Data listing

BEGIN

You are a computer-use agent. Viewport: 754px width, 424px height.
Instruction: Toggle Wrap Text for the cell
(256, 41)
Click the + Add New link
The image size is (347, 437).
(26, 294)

END

■ Your goal
Please reproduce every line of the data listing above without any changes.

■ Answer to this problem
You are a computer-use agent. Viewport: 754px width, 424px height.
Instruction: Toggle Wrap Text for the cell
(256, 41)
Click the + Add New link
The image size is (347, 437).
(26, 294)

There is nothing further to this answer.